I know C++ fairly well. I have used lambdas and closures in other languages. For my learning, I wanted to see what I could do with these in C++.

Fully knowing the "danger" and expecting the compiler to reject this, I created a lambda in a function using a function stack variable by reference and returned the lambda. The compiler allowed it and strange things occurred.

Why did the compiler allow this? Is this just a matter of the compiler not being able to detect that I did something very, very bad and the results are just "undefined behavior"? Is this a compiler issue? Does the spec have anything to say about this?

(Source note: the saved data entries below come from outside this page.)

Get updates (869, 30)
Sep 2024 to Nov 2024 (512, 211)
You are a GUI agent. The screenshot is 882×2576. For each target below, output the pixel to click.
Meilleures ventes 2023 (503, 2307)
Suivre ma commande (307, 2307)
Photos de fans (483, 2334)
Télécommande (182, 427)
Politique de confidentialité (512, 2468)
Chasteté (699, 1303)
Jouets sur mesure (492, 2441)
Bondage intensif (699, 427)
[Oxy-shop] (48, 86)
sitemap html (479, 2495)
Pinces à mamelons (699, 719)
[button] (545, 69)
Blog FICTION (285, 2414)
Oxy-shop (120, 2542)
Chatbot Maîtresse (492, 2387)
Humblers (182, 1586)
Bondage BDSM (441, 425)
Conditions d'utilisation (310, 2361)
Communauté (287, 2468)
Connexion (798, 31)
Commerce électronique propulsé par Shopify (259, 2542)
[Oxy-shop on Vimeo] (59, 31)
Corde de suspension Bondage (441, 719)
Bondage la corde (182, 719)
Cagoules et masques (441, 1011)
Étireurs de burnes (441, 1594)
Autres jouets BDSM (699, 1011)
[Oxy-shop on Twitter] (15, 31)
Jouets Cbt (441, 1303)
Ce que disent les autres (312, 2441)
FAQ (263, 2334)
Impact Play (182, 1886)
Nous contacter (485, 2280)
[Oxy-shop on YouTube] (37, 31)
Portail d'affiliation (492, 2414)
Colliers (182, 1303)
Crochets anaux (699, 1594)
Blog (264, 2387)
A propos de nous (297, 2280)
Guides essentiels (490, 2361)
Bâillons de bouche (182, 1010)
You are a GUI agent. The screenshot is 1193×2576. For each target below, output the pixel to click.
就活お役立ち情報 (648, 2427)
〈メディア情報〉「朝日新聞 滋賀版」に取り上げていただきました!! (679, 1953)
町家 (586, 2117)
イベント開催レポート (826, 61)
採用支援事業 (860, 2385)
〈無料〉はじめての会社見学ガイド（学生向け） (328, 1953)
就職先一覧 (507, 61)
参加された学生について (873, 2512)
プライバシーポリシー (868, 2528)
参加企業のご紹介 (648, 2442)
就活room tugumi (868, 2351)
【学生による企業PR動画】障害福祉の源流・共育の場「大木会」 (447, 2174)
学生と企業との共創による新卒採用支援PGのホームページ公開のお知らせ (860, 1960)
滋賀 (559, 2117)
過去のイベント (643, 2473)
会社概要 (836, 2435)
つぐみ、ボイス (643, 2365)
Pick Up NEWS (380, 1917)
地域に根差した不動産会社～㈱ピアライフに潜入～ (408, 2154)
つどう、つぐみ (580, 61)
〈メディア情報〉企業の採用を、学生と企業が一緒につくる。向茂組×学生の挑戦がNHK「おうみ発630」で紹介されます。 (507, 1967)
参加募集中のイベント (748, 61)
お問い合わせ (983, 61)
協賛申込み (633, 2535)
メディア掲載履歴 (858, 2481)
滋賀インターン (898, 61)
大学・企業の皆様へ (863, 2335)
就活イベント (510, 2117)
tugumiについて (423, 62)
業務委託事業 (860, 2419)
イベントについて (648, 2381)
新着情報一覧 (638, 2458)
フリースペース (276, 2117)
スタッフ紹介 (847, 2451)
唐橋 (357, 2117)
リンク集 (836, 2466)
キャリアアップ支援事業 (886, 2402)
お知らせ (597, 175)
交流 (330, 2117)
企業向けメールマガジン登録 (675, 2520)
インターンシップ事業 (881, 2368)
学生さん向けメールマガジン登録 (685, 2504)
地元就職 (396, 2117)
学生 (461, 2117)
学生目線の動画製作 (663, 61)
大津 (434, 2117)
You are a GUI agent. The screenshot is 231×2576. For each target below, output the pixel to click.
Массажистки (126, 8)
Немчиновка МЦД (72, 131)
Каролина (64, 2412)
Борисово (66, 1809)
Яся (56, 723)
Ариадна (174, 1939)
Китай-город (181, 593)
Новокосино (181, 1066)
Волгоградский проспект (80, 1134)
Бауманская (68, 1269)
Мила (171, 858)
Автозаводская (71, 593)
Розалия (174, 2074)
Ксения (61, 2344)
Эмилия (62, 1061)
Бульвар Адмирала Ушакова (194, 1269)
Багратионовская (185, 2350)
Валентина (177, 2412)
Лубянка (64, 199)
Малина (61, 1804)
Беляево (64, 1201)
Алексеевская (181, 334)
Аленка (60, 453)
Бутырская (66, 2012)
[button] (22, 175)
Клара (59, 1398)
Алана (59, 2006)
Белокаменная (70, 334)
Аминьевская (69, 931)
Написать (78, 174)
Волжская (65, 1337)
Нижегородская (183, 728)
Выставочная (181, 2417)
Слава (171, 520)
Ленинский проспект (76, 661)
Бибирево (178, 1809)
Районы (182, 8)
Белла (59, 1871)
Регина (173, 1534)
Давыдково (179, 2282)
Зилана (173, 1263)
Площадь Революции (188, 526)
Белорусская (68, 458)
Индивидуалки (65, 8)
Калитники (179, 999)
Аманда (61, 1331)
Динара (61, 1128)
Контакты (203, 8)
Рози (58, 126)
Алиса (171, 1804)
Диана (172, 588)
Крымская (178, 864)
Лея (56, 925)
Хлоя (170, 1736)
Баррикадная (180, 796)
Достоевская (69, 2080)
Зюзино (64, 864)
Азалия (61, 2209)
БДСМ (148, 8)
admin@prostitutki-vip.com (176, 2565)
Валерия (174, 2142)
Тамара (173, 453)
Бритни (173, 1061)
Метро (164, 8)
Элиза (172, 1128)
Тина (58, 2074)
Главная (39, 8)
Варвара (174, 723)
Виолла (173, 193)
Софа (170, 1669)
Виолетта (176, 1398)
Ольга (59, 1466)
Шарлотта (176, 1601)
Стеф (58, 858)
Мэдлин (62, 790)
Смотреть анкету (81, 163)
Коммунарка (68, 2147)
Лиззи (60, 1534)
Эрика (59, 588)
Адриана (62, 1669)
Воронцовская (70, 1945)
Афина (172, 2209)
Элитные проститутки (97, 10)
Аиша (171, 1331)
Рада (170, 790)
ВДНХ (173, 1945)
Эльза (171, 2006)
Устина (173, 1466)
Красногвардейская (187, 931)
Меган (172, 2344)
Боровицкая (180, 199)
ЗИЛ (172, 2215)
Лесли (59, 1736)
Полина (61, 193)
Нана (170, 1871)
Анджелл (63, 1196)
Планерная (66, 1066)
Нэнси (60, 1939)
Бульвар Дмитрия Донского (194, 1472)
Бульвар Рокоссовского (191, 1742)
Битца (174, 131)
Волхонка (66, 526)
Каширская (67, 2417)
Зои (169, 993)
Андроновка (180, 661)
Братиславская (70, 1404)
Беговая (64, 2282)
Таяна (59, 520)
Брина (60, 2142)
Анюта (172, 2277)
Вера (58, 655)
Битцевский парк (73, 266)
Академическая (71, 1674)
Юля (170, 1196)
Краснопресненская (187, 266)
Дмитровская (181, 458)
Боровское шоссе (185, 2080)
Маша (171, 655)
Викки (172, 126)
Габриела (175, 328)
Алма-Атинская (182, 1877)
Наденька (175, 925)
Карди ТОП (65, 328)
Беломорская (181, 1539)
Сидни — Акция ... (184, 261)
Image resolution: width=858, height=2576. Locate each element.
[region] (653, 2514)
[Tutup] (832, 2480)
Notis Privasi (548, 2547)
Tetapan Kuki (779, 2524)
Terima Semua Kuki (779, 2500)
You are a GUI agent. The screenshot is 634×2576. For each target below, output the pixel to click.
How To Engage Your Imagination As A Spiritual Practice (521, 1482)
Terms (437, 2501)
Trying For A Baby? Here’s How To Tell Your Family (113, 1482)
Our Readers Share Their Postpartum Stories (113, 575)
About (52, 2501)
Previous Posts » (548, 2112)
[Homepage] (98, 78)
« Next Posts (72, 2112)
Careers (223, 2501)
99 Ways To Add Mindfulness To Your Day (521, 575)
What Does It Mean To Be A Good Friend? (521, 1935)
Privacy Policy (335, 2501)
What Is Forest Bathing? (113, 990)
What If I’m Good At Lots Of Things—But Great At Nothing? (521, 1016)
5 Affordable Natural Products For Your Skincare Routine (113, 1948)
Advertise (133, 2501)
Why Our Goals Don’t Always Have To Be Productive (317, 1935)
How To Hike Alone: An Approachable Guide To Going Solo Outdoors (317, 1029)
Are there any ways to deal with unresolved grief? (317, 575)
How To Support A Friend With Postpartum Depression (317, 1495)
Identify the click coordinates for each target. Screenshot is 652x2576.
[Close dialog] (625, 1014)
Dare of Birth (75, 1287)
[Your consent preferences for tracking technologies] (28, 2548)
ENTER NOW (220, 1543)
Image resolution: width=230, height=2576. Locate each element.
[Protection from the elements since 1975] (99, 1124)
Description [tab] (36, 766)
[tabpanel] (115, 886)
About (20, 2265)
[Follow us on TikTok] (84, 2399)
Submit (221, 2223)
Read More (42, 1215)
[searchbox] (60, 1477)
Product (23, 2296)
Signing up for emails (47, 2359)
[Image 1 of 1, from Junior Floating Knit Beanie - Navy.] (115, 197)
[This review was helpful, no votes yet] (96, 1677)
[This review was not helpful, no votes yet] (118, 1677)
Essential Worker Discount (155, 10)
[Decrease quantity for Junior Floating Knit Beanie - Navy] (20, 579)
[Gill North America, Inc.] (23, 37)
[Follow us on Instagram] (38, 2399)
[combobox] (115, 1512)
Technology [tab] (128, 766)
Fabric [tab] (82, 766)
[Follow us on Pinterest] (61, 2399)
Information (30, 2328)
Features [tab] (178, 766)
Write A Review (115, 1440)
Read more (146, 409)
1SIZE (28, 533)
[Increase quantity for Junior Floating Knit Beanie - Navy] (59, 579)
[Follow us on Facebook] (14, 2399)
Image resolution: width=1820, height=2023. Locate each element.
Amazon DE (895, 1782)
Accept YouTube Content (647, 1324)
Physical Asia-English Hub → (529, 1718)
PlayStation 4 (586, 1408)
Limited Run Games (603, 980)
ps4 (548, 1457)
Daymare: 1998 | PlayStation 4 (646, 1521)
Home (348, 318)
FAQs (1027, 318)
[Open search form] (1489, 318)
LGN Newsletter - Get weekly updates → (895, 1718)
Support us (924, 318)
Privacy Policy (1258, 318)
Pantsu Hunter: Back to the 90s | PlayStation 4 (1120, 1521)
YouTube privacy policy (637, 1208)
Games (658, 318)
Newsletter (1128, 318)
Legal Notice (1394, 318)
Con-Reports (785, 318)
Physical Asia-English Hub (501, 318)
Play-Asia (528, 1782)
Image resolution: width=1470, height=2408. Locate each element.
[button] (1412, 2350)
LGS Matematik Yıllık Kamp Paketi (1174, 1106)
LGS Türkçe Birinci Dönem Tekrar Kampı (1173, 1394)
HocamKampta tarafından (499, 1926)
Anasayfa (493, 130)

Tested on a recent mac, with MacPorts-installed gcc 4.7.1 and the -std=c++11 compile option.

Code used:

#include <functional>
#include <iostream>
using namespace std;

// This is the same as actsWicked() except for the commented out line
function<int (int)> actsStatic() {
  int y = 0;
  // cout << "y = " << y << " at creation" << endl;

  auto f = [&y](int toAdd) {
    y += toAdd;
    return y;
   };
  return f;
}

function<int (int)> actsWicked() {
  int y = 0;
  cout << "actsWicked: y = " << y << " at creation" << endl;

  auto f = [&y](int toAdd) {
    y += toAdd;
    return y;
   };
  return f;
}

void test(const function<int (int)>& f, const int arg, const int expected) {
  const int result = f(arg);
  cout << "arg: " << arg
       << " expected: " << expected << " "
       << (expected == result ? "=" : "!") << "= "
       << "result: " << result << endl;
}

int main(int argc, char **argv) {

  auto s = actsStatic();
  test(s, 1, 1);
  test(s, 1, 2);
  test(actsStatic(), 1, 1);
  test(s, 1, 3);

  auto w = actsWicked();
  test(w, 1, 1);
  test(w, 1, 2);
  test(actsWicked(), 1, 1);
  test(w, 1, 3);

  return 0;
}

Results:

arg: 1 expected: 1 == result: 1
arg: 1 expected: 2 == result: 2
arg: 1 expected: 1 != result: 3
arg: 1 expected: 3 != result: 4
actsWicked: y = 0 at creation
arg: 1 expected: 1 == result: 1
arg: 1 expected: 2 == result: 2
actsWicked: y = 0 at creation
arg: 1 expected: 1 == result: 1
arg: 1 expected: 3 != result: 153207395

Returning a lambda that captures a local variable by reference is the same as returning a reference to a local variable directly; it results in undefined behaviour:

5.1.2 Lambda expressions [expr.prim.lambda]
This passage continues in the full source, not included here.